My first real wake-up call with this was while I was student teaching. I completed my student teaching, as well as my first two years of teaching in an urban school district. It was a whole new world from where I had gone to high school. I was working individually with a student when she showed me her gunshot wound. The way she said it, it was almost as if she expected me to show her mine. She had been caught in the crossfire of two rival gangs when she was younger.
My first year of teaching was filled with wake-up calls of how truly blessed I had grown up. Many of my students were homeless, abused, orphaned. They had lost family and friends in tragic ways. I remember hearing about a young man in a neighboring town being shot, only to discover it was the friend of one of my students the next morning. No one can teach you what to say to make that okay.

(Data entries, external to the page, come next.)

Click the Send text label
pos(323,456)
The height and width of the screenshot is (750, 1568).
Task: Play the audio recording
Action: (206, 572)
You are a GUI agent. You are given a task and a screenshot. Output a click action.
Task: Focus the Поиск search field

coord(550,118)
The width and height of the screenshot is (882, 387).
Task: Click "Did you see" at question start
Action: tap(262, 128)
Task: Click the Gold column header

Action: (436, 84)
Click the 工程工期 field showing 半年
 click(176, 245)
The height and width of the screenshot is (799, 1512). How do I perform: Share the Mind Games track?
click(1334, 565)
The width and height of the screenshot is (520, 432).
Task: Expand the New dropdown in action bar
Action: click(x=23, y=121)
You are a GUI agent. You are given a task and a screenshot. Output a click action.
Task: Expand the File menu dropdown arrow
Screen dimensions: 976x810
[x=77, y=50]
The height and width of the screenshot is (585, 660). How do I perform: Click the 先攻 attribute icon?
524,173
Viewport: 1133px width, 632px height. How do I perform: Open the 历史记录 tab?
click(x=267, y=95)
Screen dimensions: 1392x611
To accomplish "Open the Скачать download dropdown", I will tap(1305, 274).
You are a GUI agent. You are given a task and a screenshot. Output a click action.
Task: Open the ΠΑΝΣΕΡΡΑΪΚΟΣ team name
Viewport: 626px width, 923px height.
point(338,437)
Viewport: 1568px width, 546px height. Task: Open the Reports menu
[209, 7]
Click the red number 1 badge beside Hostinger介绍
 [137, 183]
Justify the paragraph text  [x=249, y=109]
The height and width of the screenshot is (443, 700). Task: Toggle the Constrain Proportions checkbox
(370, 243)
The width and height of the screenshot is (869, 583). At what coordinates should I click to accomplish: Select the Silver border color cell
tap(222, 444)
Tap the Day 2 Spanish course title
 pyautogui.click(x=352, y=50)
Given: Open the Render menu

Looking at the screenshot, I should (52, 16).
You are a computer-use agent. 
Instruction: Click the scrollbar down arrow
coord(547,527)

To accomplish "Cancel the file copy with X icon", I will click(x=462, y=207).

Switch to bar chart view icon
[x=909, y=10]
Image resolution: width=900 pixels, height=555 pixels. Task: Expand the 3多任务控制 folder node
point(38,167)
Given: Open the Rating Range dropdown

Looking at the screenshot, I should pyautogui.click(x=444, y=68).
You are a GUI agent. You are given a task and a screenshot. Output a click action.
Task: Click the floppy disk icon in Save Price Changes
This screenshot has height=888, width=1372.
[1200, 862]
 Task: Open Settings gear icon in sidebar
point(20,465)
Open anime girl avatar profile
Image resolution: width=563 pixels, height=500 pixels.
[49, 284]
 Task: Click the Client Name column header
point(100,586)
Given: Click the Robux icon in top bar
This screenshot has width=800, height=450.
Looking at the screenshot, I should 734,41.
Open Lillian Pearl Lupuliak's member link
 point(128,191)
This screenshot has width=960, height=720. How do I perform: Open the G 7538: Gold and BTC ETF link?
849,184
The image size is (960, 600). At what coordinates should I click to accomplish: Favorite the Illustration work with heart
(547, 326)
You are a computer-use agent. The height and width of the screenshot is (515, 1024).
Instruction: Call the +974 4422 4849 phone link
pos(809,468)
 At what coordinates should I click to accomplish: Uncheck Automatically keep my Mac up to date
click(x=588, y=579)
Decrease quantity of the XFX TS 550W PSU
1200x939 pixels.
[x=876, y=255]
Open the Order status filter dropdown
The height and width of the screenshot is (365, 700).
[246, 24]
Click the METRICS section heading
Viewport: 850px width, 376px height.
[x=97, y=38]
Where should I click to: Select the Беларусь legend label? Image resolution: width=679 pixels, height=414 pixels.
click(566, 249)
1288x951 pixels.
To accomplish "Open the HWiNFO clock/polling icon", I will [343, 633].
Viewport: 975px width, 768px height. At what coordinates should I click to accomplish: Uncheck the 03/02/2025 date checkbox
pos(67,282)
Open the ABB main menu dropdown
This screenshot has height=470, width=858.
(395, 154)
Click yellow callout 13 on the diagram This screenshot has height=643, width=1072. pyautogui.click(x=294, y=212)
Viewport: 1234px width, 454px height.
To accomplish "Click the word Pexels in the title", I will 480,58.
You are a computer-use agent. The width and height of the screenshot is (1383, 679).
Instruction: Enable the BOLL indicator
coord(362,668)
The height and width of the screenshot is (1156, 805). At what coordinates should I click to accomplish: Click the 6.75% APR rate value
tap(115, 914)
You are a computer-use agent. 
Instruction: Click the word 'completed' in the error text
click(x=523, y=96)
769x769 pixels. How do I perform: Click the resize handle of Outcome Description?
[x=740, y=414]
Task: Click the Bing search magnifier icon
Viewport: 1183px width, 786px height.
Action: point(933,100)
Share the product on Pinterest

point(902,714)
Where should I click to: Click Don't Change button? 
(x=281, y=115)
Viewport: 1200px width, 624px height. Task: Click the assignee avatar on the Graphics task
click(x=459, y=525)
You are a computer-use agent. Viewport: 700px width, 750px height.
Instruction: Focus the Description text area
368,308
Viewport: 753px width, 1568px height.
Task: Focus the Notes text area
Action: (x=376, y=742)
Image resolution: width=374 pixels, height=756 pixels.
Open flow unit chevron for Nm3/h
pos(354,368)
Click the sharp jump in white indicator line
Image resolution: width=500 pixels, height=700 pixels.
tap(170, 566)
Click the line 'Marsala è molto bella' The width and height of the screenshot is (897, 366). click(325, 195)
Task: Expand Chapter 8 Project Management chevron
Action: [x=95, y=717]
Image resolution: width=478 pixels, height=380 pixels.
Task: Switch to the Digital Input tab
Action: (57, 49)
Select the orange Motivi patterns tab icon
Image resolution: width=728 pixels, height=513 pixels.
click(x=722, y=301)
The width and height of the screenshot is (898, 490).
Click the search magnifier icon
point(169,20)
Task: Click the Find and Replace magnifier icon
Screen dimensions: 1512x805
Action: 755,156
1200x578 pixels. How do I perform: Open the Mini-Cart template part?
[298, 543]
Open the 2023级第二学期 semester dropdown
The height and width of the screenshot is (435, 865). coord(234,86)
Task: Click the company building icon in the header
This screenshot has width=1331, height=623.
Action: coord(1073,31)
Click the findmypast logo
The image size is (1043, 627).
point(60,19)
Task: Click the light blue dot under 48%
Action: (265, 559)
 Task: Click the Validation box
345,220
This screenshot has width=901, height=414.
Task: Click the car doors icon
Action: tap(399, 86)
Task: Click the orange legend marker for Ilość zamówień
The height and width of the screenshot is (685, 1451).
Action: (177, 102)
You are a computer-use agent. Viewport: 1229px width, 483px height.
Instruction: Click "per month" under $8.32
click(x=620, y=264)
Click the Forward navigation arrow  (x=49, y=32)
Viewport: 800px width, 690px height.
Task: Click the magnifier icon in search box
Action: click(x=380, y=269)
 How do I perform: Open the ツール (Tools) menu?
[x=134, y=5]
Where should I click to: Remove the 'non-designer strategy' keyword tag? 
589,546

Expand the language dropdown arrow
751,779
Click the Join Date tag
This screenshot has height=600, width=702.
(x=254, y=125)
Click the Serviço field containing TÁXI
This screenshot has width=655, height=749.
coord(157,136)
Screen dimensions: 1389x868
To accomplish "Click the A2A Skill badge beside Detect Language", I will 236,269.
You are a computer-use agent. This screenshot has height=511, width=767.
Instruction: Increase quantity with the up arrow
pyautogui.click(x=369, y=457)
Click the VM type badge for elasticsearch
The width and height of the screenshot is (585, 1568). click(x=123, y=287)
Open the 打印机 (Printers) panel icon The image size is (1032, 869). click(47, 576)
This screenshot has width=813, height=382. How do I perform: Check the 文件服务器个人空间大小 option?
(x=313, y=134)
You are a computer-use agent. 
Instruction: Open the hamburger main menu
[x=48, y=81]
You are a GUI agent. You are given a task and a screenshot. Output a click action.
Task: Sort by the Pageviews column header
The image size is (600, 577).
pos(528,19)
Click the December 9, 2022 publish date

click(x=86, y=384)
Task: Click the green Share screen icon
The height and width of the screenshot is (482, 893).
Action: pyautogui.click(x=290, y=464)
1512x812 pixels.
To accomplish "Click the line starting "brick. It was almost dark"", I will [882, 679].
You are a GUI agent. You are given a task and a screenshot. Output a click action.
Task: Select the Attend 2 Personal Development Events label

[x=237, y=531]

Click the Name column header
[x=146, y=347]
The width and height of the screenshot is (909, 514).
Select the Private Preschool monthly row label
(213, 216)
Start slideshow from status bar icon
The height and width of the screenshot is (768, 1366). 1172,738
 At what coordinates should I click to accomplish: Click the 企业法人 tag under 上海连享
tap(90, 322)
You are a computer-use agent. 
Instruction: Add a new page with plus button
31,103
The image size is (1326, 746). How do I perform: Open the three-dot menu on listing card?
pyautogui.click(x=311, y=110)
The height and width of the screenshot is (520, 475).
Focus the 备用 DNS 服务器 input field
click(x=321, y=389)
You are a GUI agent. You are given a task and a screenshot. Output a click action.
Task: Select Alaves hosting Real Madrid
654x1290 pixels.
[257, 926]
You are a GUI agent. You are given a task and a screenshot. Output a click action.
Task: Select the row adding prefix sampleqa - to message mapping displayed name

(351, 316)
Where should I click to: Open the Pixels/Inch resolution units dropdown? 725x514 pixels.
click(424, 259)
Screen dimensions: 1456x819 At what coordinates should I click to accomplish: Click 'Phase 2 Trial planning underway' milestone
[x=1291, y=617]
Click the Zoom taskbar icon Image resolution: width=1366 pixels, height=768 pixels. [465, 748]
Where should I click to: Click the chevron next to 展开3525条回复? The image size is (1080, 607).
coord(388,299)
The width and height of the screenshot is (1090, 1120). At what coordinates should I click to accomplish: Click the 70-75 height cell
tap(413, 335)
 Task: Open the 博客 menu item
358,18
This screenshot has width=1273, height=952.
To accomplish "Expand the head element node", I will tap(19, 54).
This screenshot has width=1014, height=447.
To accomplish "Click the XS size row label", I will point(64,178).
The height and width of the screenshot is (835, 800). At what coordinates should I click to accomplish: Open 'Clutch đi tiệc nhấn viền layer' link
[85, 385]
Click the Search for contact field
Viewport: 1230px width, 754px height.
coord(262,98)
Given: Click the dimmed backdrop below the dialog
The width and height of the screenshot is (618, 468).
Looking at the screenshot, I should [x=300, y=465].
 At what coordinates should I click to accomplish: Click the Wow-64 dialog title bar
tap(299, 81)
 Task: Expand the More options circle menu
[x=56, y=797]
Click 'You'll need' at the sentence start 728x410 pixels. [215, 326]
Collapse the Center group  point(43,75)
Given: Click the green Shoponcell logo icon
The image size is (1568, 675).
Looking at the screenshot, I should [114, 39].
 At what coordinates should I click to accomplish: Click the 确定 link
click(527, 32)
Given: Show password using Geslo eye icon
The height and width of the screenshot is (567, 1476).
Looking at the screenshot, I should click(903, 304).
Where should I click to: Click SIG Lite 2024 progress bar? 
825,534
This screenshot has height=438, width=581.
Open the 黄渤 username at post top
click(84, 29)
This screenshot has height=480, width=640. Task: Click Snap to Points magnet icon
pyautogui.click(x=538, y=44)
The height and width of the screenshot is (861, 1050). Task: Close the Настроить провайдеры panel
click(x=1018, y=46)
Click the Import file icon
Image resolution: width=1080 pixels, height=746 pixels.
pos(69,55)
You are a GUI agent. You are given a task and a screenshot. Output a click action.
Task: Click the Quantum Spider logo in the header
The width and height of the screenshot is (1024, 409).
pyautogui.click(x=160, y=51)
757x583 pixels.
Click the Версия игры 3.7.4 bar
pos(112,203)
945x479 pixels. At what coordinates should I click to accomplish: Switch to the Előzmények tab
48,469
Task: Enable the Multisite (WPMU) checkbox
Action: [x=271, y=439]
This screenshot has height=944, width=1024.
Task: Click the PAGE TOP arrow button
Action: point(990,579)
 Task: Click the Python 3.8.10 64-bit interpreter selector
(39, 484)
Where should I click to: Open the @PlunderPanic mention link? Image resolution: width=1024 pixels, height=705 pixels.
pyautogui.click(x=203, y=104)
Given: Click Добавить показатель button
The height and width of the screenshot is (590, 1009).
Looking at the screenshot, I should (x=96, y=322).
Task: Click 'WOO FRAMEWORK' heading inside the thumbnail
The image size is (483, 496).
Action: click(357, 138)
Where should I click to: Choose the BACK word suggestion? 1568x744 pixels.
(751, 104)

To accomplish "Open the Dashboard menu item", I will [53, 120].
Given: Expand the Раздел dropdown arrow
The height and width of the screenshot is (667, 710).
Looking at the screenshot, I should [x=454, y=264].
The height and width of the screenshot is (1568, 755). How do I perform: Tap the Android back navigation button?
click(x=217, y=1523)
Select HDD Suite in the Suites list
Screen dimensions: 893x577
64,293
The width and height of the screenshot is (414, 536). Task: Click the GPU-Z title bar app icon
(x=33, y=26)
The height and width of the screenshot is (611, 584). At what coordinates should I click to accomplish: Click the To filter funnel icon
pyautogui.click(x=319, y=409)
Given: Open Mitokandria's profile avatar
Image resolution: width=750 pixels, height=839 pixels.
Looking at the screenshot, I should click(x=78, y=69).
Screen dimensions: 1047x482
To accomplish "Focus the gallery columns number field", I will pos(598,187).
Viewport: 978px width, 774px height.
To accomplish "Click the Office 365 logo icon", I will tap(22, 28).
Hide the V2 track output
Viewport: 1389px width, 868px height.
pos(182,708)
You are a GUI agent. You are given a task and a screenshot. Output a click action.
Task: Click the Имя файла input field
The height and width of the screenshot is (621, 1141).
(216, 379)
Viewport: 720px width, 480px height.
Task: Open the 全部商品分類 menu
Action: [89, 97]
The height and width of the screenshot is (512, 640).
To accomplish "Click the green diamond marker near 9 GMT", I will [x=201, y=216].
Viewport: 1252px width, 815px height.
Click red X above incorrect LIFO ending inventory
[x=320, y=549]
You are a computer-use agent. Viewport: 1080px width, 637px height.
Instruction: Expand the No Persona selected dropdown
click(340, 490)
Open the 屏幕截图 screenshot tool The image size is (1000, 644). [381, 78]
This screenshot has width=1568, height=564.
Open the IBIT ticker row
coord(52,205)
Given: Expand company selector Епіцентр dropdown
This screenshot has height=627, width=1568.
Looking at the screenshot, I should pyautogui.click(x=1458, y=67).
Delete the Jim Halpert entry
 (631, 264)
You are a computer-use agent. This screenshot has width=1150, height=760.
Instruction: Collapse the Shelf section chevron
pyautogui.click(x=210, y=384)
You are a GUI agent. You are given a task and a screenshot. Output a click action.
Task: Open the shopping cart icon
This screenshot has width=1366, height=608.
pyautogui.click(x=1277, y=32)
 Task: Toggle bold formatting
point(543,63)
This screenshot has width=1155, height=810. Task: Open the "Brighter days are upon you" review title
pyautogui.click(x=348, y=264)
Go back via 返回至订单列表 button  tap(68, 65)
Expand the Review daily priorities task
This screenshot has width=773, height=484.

The summer between my first and second year of teaching, I lost a student to suicide. I received the phone call on a Sunday morning and had never been quite so grateful that I didn’t have to stand in front of a group of teenagers the next day to try to provide them answers and comfort because I had none. No one can teach you how to do that.
After two years, I left urban education and accepted at a job in a suburb very much like the town I grew up in. There were lots of reasons behind the change, but one of the big ones was because my heart needed a break from the hurt. It did not take long for me to learn that no matter where I was, I would never truly be prepared for all of the things I would face as a teacher.
On the second day of school at my new job, the police thwarted a school attack plan and school was cancelled as they searched the school from top to bottom (twice) to ensure students and staff were safe. When we returned, staff had an emergency meeting, we read the district provided response, guidance counselors and a crisis team were in place, and we tried to resume activities as normal as possible. A few weeks later, we were put on lock down for a possible threat that fortunately turned out to be nothing. At the beginning of this year, we were again put on lock down for over an hour. The next day, I had a tough conversation with my classes about how they felt about an event like that. We had a big conversation about making sure we never accept our personal safety being threatened as “just a thing that happens.” I was proud of how they handled the situation and the mature conversations that they had, but I never want them to think it is commonplace. Nothing can ever fully prepare you to be teaching the quadratic formula one moment while being prepared to protect your students the next.
My students have lost parents, had loved ones diagnosed with awful diseases, and dealt with community tragedies. I have cried over my email and after conversations with students and staff on many occasions knowing how much my students hearts must be hurting, wondering how I am supposed to explain this sometimes cruel and harsh world to them and alleviate just a little bit of the pain for them in any way that I can.
I took classes on classroom management and child psychology. I’ve had enough professional development in Common Core and assessment practices to last me a lifetime. Wondering how to integrate technology into your classroom? There’s a workshop for that. However, there is no teacher preparation program that can teach you all about the ways the world will hurt your kids. There is no training about how to love on kids when life is hard and the world is cruel. There is no magical combination of words you can say to make things okay for them. All you can do is your best to be human and love them, and in my experience, I’ve learned that that is enough.